Quand Lou Reed le fait, c’est aussi abscons qu’à la borne d’écoute de Jardiland. C’est sans doute rock’n’roll malgré tout, parce que c’est beaucoup moins new age et beaucoup plus épuré (il n’y a pas de piou piou, de bruits de vagues ni de coup de tonnerre). En fait, c’est « Les Chants du Vent sur la Rivière », version abstraite. C’est conceptuel : Lou n’essaye pas de reproduire le son du vent qui caresse le fleuve new-yorkais, il essaye de reproduire l’idée du vent qui caresse le fleuve new-yorkais [4]. Nuance. Pour ça, il utilise des espèces de boucles un peu brumeuse et pas très identifiables (pour ce qu’on en entend il a peut-être tapoté le fond d’une casserole dans laquelle il avait installé un micro avant de triturer tout ça sur son Mac) qui évoquent de loin le flux et le reflux d’une vague molle, ou plutôt le bruit qu’on croit entendre quand on met un coquillage sur son oreille, et qui - rarement - subi une légère variation, comme quand on bouge un peu le coquillage. On se demande surtout s’il a vraiment fait tourner sa boucle pendant 28 minutes ou s’il a fait une boucle de boucle, voire une boucle de boucle de boucle [5]. Enfin, ça c’est pour le premier morceau, éloquemment appelé Move Your Heart.

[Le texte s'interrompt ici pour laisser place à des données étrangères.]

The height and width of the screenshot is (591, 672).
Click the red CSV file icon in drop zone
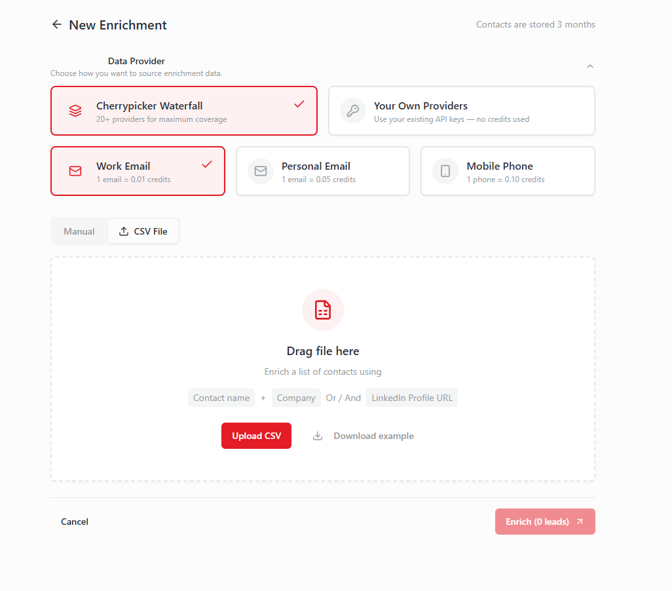[323, 310]
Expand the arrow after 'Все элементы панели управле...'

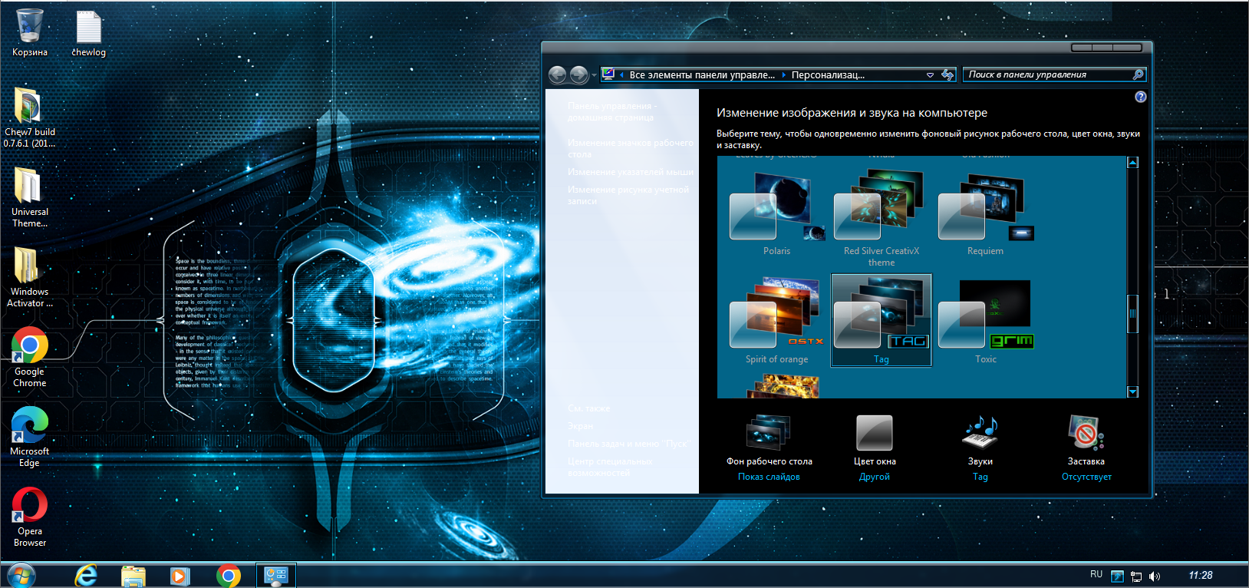click(783, 75)
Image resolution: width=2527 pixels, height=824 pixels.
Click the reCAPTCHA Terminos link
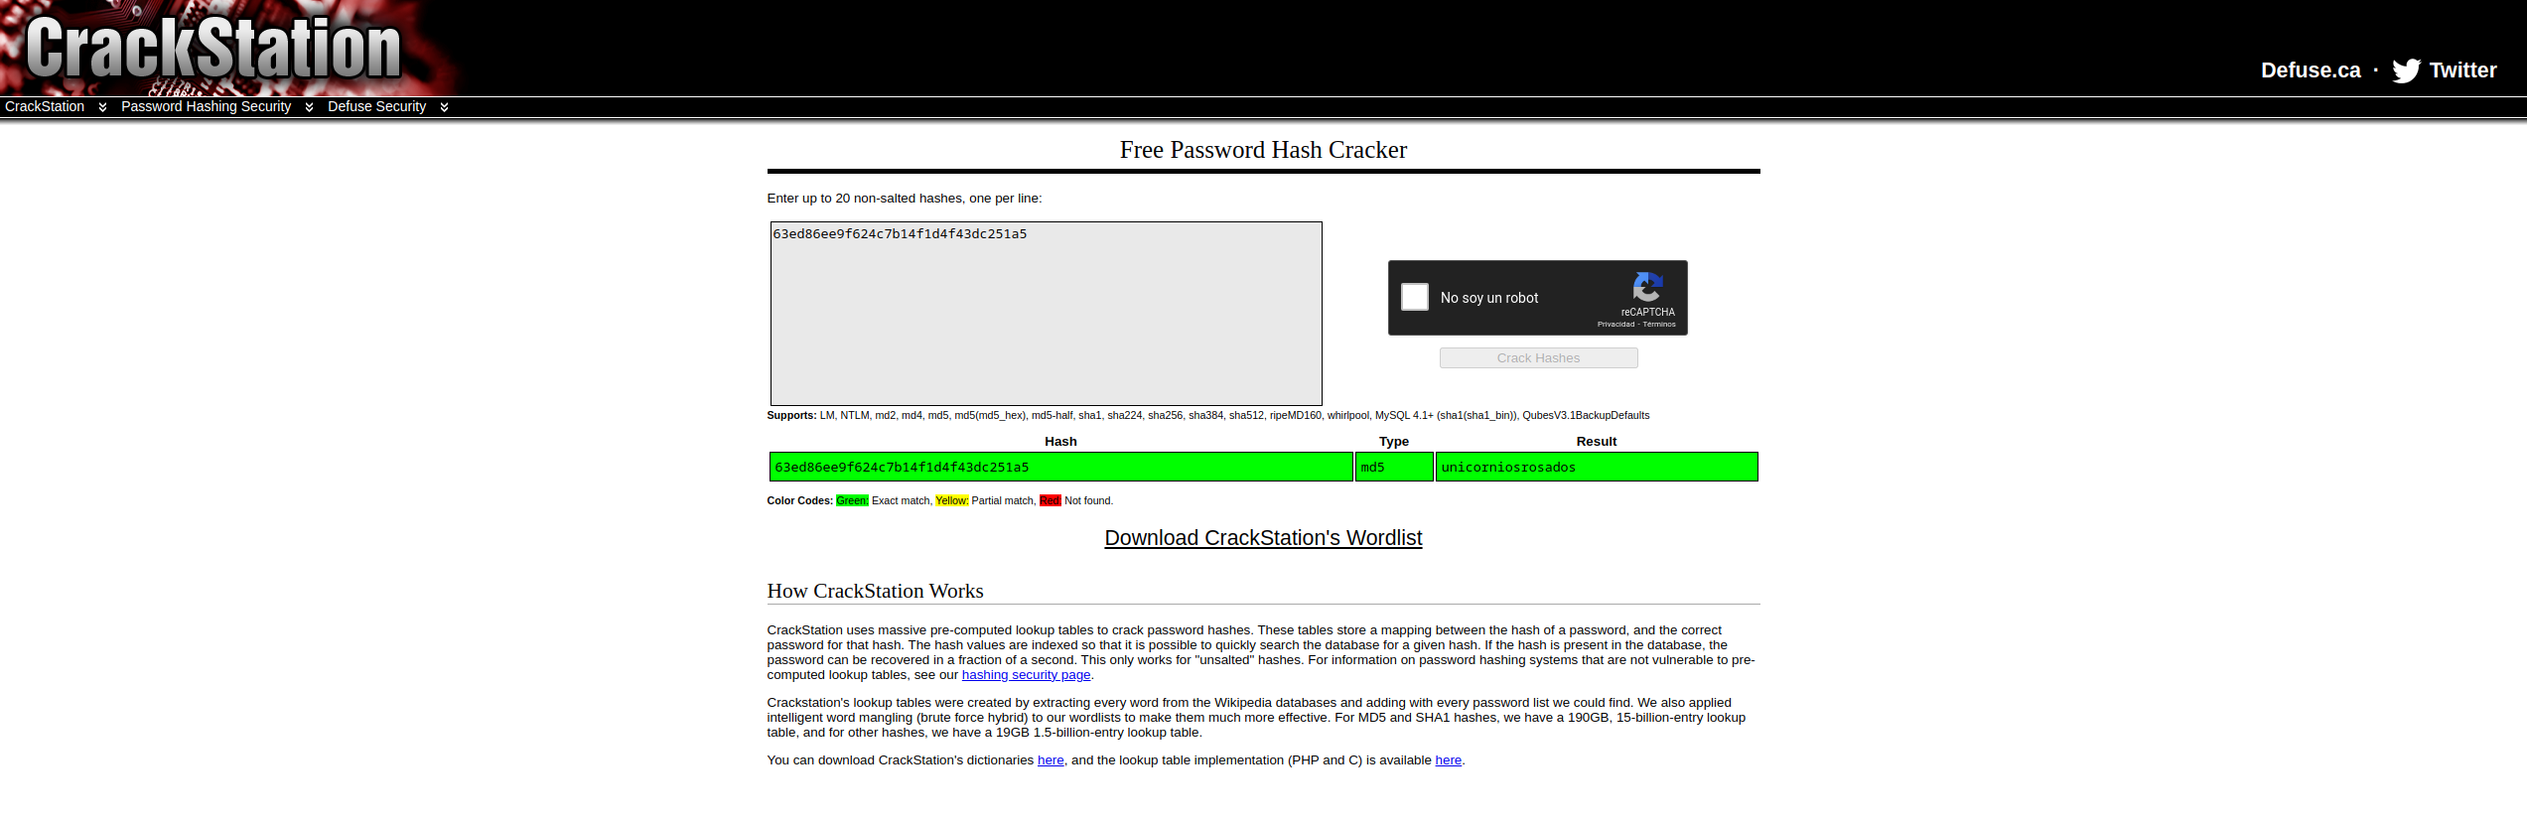[x=1659, y=325]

Après, on monte d’un cran dans le conceptuel. C’est un larsen. Avec des échos. Et des grésillements. Lou triture son jack qui déconne (pendant 21’35). On voit plus trop le rapport avec les méditations de l’Hudson, dont le premier morceau pouvait pourtant évoquer les frémissements émus dans la brise de l’aurore (de loin). Mais ! Attention ! Concept ! Le morceau s’appelle Find Your Note : il s’agit donc de larsen et de dissonances dans la quête de « sa » fréquence intérieur ; Lou nous guide donc dans notre quête longue et fastidieuse de l’harmonie entre son soi intérieur et le monde extérieur, naturellement discordants et que tout l’enjeu de la méditation et de réussir à accorder. Bref, au bout de 25 minutes de ce traitement, les fluctuations sonores convergent progressivement en un son qui trouve progressivement sa cohérence et fini... non, désolée, en un autre larsen, ça fait mal aux oreilles jusqu’au bout.

Après, on a droit à 1 minutes cinquante qui pourrait être Lou enregistrant les rumeurs du fleuve depuis son balcon, ou, c’est plus crédible à New York, celles de la circulation, de toute façon la sagesse t’apprend que la vérité est dans la synergie des deux, bruits naturels et bruits technologiques, à moins que ce soit encore des larsens, enfin, c’est conceptuel, si tu n’as pas atteint le nirvana à ce stade de ta méditation Loulou ne peut plus rien pour toi, tu es un cas désespéré.

Cela se conclut par une reprise du motif initial (l’abstraction musicale du vent sur la rivière, donc), qui se transforme en reprise du motif du larsen, puis en une une superposition des deux avec en fond une rumeur qui évoque la troisième piste, pour montrer que c’est une affaire bien ficelée. Ca reste, disons-le tout net, assez pénible à écouter, même je ne suis pas sûre qu’il était fondamentalement nécessaire de tartiner tout un article pour en arriver à cette conclusion fort prévisible. Il est donc légitime de se demander pourquoi diable je me suis infligé l’écoute de ce disque (deux fois) pour écrire un article assez franchement superflu. Je n’aurais pas la prétention d’y répondre (demandez donc à Thibault, qui est méchant) et vous laisse donc méditer la question.



[1du moins si l’on suppose que le lectorat d’Inside Rock constitue une diaspora suffisamment globalement répartie

[2Ce qui ne signifie pas qu’il n’a rien fait de bien, nous nous garderions d’un tel jugement péremptoire, mais simplement qu’il y a un manque d’adéquation criant entre le concept Reed, et le concret

[3qui n’est pas très sympa avec ses fans, sinon il ferait moins de trucs WaTzeFesques

[4Oui, c’est un peu méta.

[5Pour le coup, ce serait carrément méta.